(INPUT FOR THIS TASK Opens)
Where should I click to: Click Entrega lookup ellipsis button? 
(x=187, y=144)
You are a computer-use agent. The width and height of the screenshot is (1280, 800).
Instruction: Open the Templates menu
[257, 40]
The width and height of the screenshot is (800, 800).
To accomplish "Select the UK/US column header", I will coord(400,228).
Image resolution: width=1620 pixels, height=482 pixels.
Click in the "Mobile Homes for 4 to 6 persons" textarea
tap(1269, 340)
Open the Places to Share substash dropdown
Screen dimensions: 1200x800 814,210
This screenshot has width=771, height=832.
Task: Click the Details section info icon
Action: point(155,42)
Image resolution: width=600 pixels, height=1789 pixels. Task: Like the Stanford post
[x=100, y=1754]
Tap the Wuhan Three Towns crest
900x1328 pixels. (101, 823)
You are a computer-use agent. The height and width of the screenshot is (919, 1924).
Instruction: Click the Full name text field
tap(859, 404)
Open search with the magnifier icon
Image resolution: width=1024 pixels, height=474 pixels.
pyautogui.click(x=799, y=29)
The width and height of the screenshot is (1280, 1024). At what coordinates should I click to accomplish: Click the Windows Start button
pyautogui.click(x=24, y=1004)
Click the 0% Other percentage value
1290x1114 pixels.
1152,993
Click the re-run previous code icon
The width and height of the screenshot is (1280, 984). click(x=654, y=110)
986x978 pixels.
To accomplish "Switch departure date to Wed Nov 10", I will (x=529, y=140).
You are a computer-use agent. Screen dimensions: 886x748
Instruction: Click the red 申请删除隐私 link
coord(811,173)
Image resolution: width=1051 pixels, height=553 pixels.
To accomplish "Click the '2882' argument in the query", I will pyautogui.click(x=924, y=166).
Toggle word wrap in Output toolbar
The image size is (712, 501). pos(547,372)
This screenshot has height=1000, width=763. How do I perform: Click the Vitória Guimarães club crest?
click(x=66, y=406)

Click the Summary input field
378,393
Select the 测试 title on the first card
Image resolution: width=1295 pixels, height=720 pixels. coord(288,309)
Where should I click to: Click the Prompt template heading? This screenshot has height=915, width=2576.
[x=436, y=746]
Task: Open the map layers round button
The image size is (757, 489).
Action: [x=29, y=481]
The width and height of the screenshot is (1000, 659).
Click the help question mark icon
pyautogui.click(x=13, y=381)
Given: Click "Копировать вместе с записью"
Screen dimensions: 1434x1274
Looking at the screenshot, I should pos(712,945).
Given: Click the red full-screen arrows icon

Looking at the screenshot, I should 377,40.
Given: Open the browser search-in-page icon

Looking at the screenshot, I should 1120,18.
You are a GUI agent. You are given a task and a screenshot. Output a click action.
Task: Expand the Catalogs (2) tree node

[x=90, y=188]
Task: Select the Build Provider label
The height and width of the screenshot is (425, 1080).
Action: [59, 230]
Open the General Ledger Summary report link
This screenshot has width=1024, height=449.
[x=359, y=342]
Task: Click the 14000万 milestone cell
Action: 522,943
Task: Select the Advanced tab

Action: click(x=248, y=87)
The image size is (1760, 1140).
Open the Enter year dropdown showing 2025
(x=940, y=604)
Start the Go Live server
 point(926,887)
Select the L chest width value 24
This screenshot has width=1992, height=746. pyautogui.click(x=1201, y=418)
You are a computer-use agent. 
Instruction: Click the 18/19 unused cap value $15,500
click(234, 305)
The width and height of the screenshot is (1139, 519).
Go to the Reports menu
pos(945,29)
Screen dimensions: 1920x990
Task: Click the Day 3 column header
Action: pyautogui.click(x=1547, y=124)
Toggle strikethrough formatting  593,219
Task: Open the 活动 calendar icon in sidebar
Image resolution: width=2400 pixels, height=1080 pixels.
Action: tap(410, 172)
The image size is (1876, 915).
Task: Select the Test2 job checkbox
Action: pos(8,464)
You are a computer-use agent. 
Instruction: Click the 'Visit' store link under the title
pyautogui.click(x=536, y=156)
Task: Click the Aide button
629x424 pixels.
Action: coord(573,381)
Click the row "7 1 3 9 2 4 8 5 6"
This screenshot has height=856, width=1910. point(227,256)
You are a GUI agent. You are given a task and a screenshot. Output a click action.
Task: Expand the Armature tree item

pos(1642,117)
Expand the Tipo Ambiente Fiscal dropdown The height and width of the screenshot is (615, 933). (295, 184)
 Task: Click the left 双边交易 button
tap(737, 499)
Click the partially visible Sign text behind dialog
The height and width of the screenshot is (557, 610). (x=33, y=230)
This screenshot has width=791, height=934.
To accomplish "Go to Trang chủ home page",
(INPUT FOR THIS TASK Closes)
* _WHAT YOU SHOULD DO_:
Which lines in the material contain the word "agent"? Pull each of them out.

* _ANSWER FOR THIS EXERCISE_:
You are a computer-use agent. The width and height of the screenshot is (1280, 800).
You are a computer-use agent. The height and width of the screenshot is (919, 1924).
You are a computer-use agent. Screen dimensions: 886x748
You are a GUI agent. You are given a task and a screenshot. Output a click action.
You are a computer-use agent. 
You are a computer-use agent. 
You are a GUI agent. You are given a task and a screenshot. Output a click action.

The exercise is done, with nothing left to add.